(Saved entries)
◇ ◇ ◇

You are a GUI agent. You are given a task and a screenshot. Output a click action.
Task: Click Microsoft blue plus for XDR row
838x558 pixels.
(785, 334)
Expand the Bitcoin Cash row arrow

◇ ◇ ◇

| Work task |
Where the line containing "Task: Click Microsoft blue plus for XDR row" appears in the data above, begin there and reproduce every line to the end exactly; include nothing else.

| Exercise answer |
Task: Click Microsoft blue plus for XDR row
838x558 pixels.
(785, 334)
Expand the Bitcoin Cash row arrow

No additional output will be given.